Activity = Every line below containing the word "dimensions" should be found and copied.

[Stored data entries]
----

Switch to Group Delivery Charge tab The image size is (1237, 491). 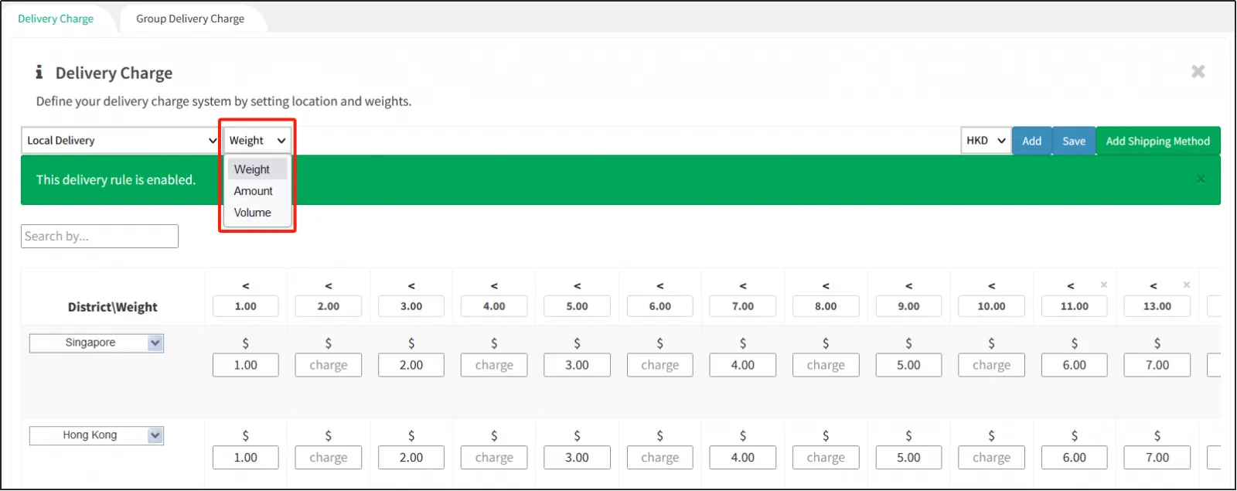pyautogui.click(x=190, y=19)
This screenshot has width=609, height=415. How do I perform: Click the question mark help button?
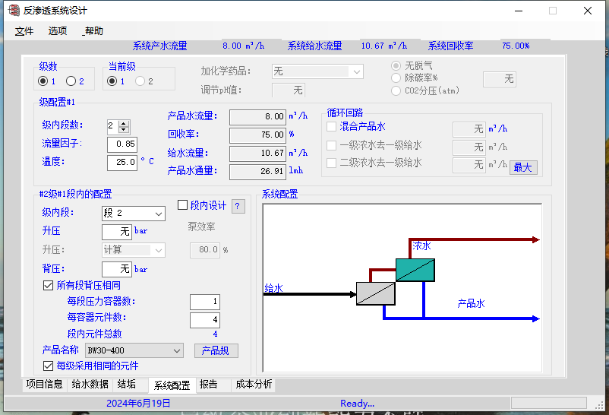click(238, 206)
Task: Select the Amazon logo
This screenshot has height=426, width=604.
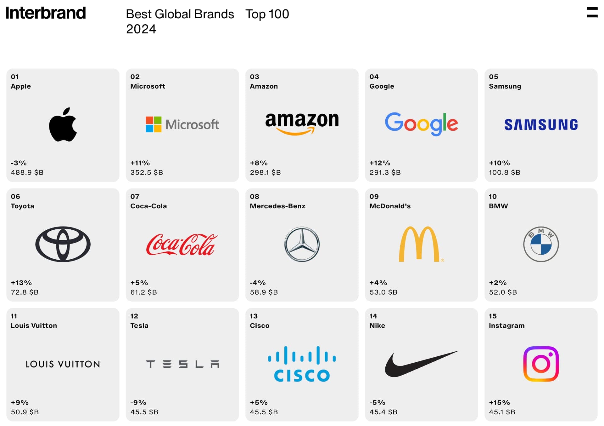Action: pos(302,124)
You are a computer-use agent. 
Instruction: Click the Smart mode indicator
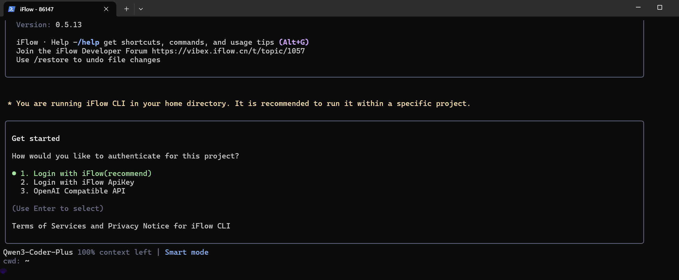(x=186, y=252)

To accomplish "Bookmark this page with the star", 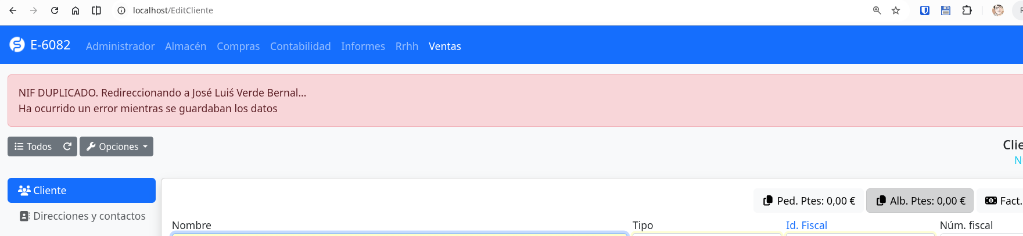I will tap(896, 10).
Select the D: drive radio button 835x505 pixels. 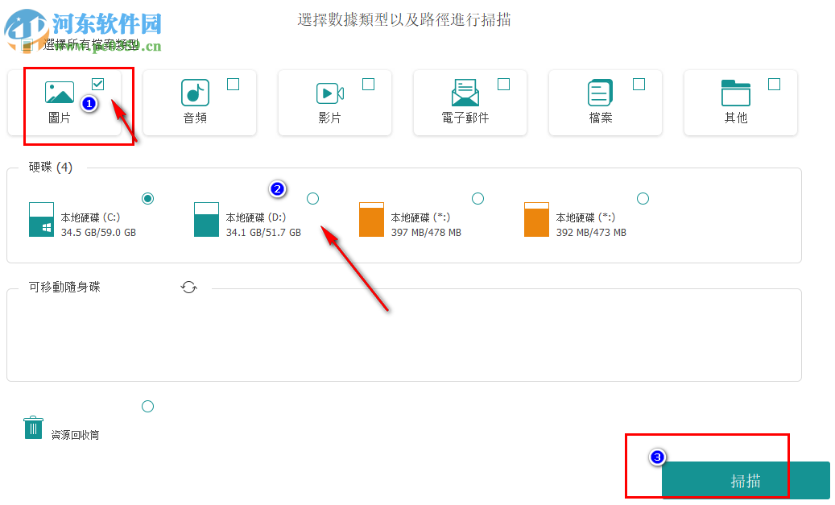312,198

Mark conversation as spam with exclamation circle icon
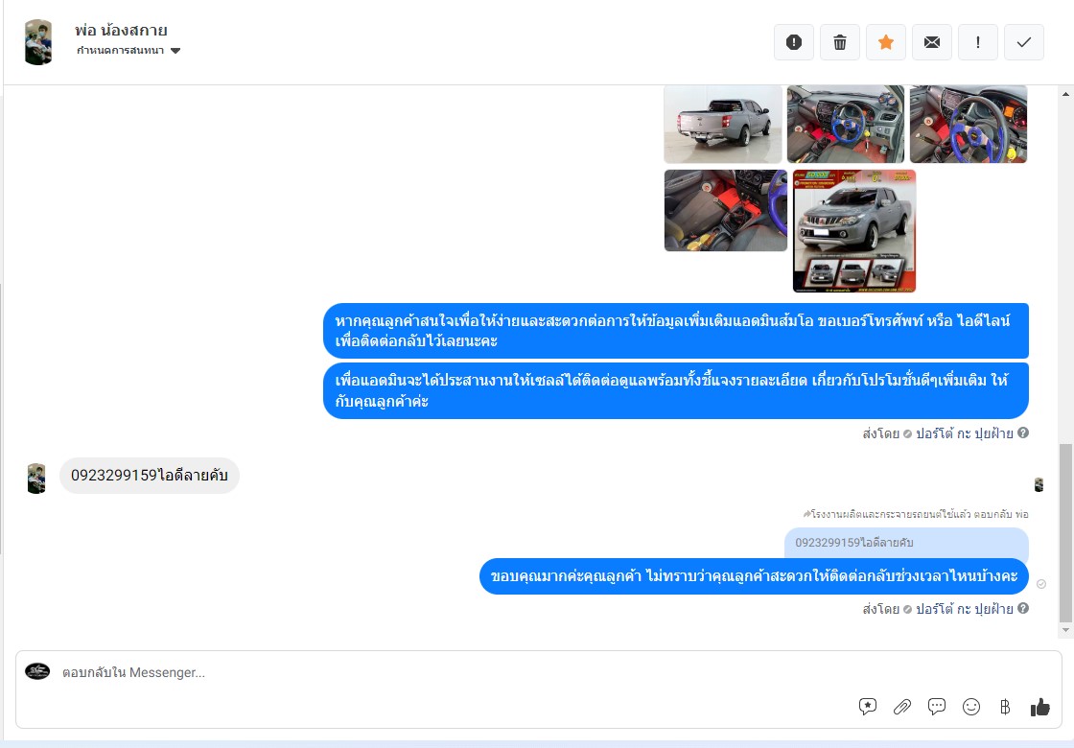[794, 42]
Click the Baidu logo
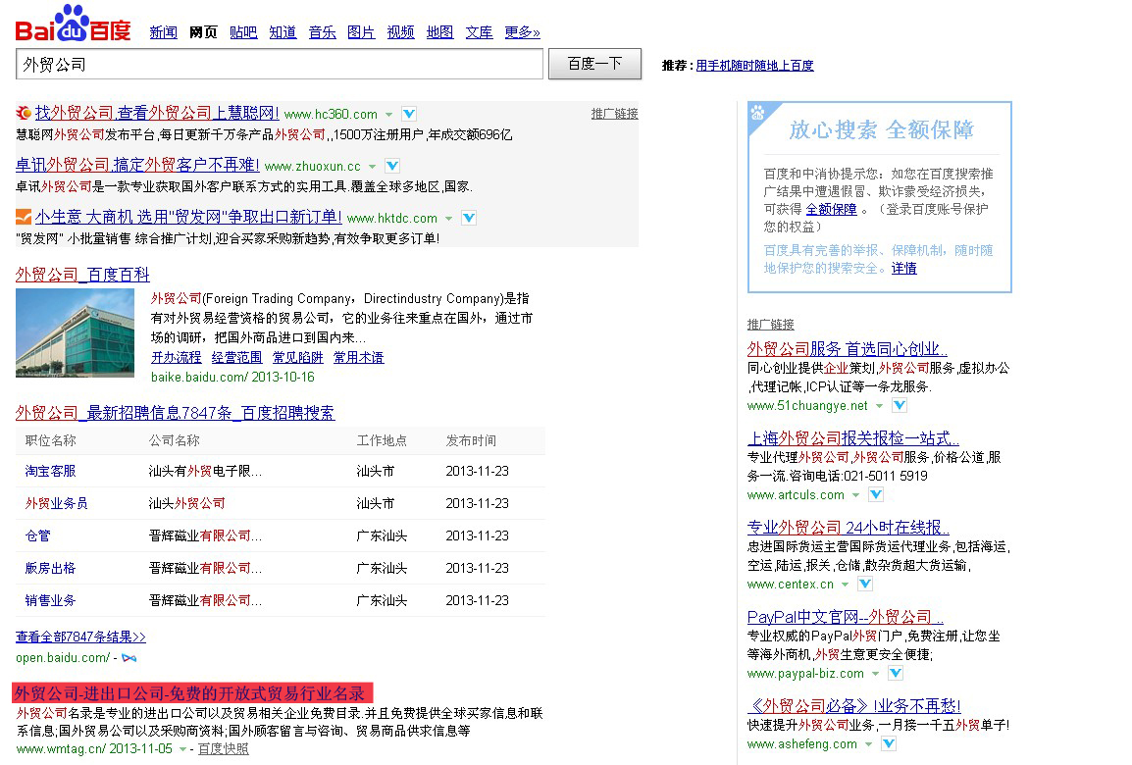Viewport: 1132px width, 765px height. click(73, 26)
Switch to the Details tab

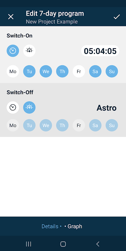point(50,226)
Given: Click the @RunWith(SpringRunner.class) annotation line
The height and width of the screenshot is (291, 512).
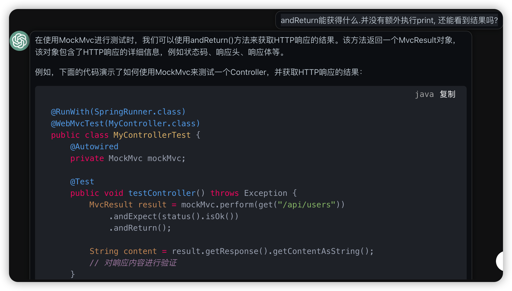Looking at the screenshot, I should tap(118, 112).
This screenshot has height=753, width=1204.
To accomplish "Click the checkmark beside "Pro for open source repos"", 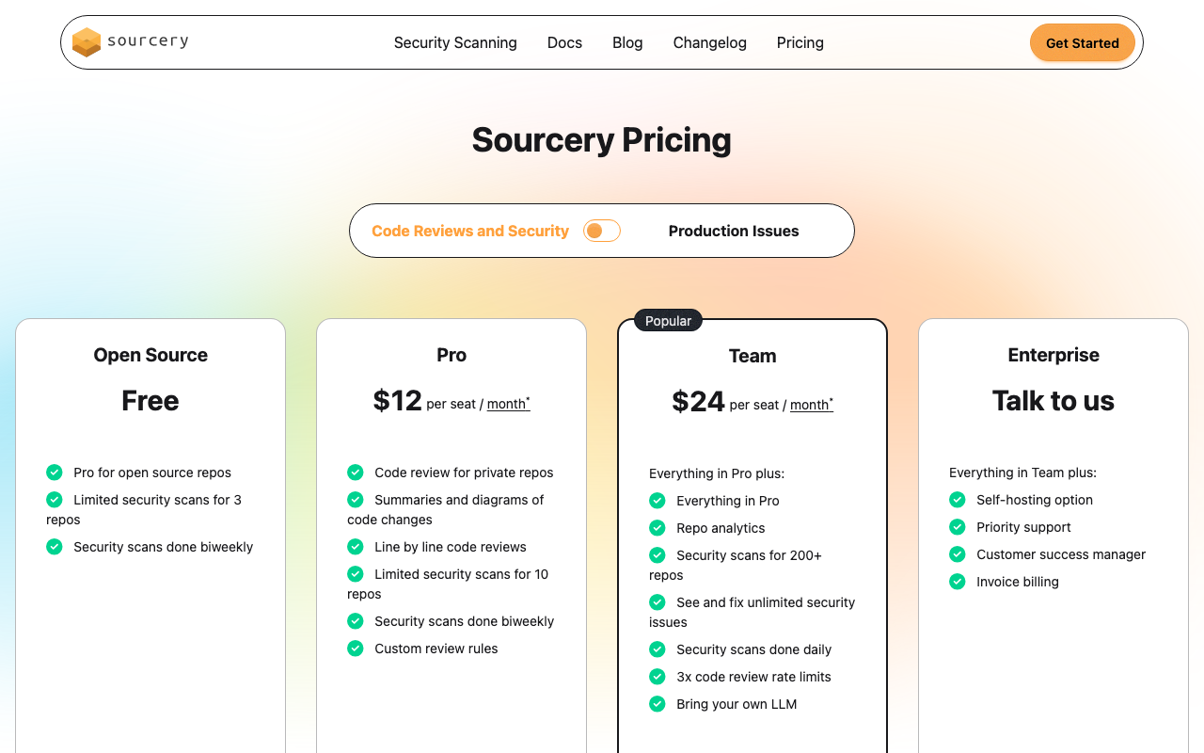I will [54, 473].
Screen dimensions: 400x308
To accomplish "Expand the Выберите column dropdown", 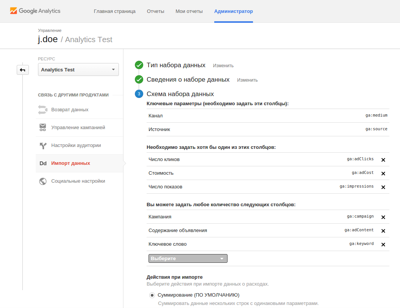I will pos(188,259).
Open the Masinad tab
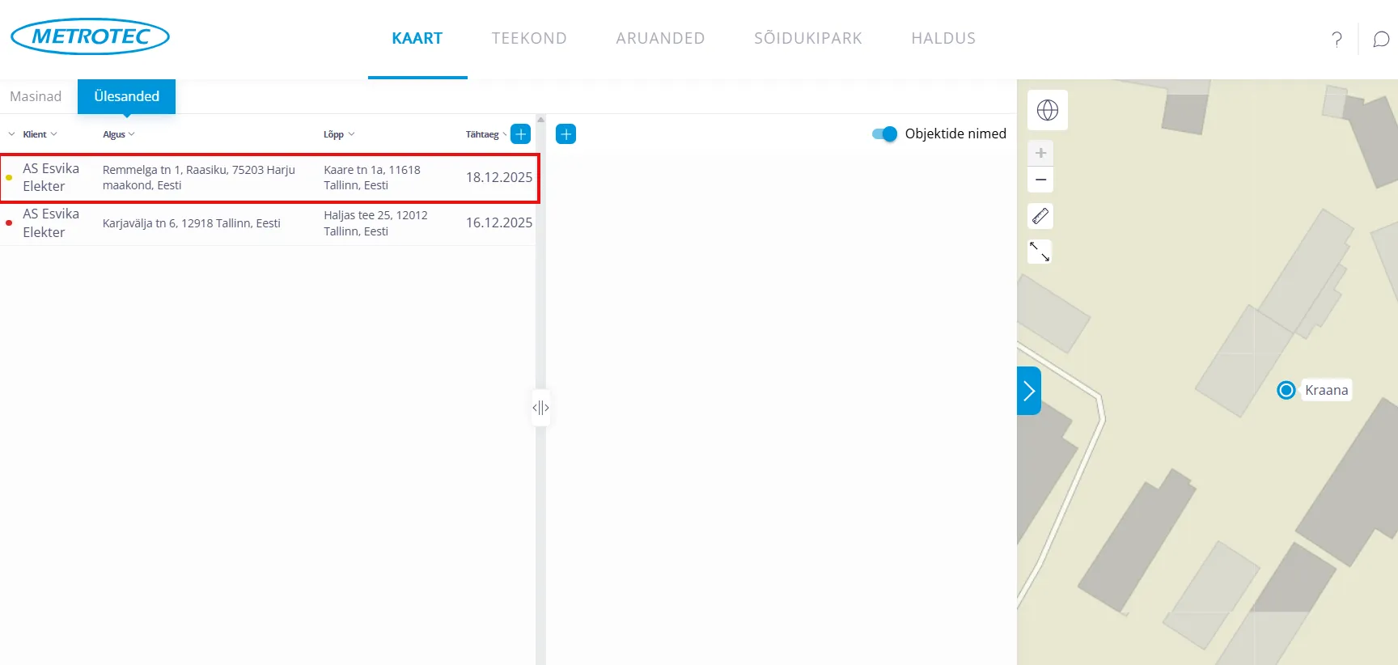This screenshot has width=1398, height=665. point(36,96)
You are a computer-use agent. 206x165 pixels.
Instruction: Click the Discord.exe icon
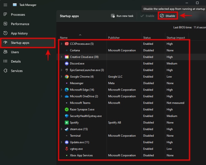[67, 63]
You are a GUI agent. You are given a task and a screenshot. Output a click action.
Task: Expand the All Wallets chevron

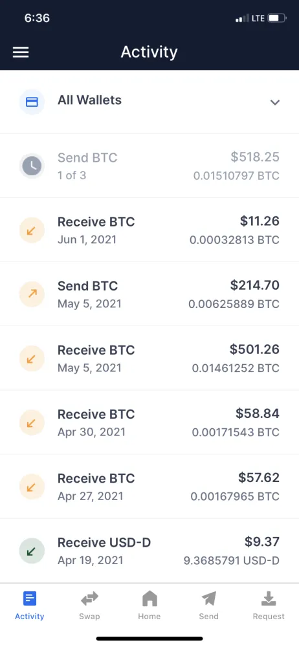275,102
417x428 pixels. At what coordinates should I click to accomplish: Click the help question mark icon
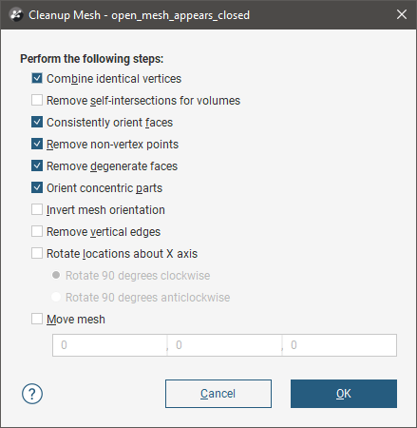tap(32, 394)

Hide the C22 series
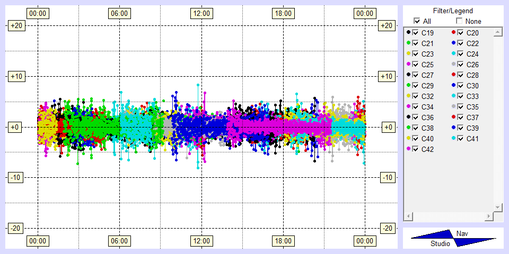point(461,43)
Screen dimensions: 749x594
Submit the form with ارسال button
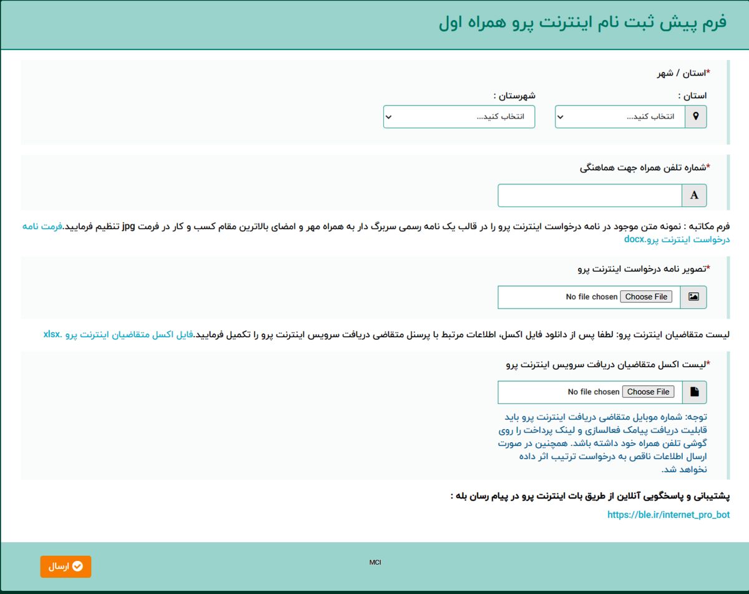pos(66,567)
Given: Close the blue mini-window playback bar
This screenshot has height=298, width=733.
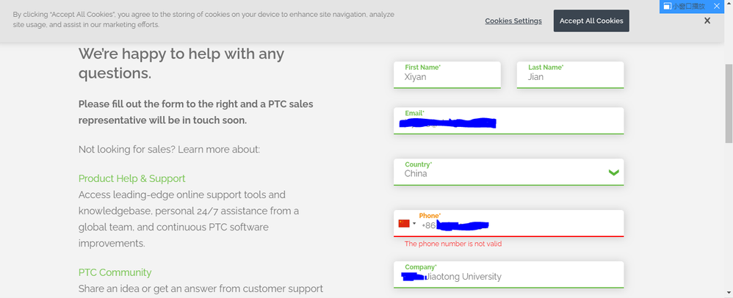Looking at the screenshot, I should pyautogui.click(x=716, y=6).
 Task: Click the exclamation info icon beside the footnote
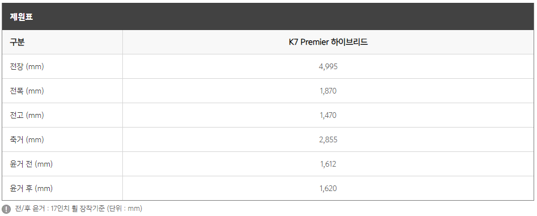point(6,209)
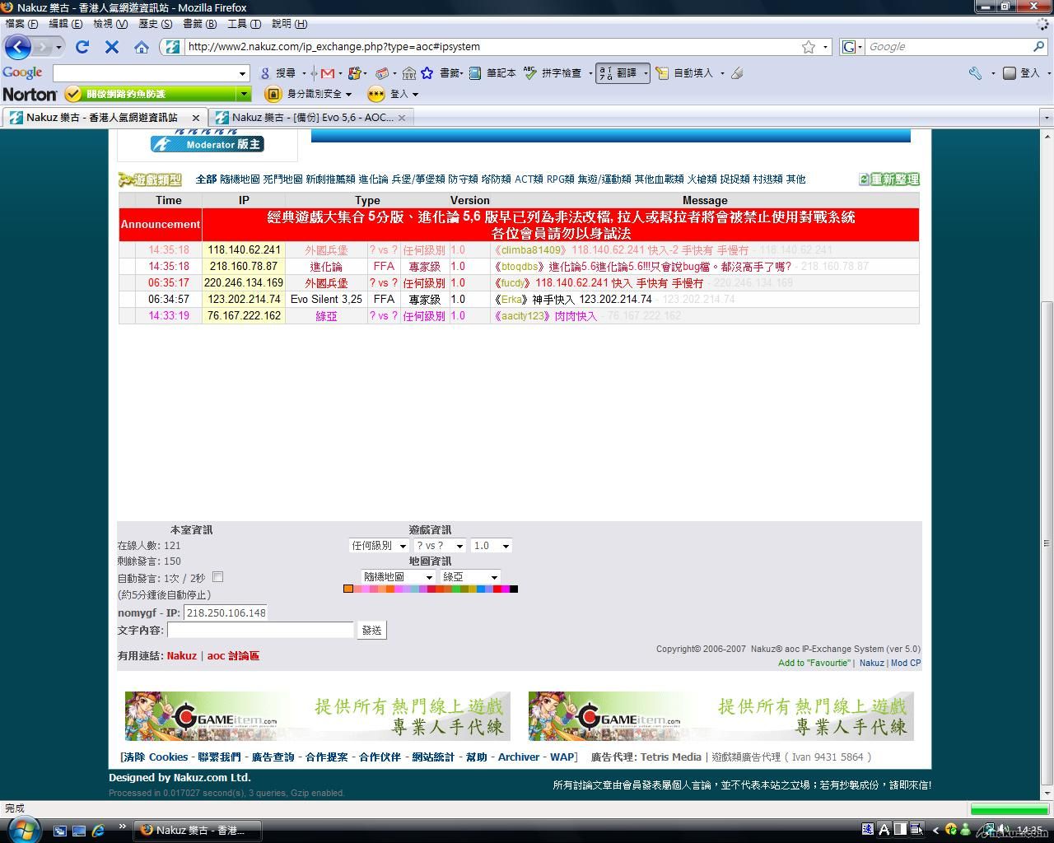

----

Written reply =
Screen dimensions: 400x308
Screen dimensions: 749x594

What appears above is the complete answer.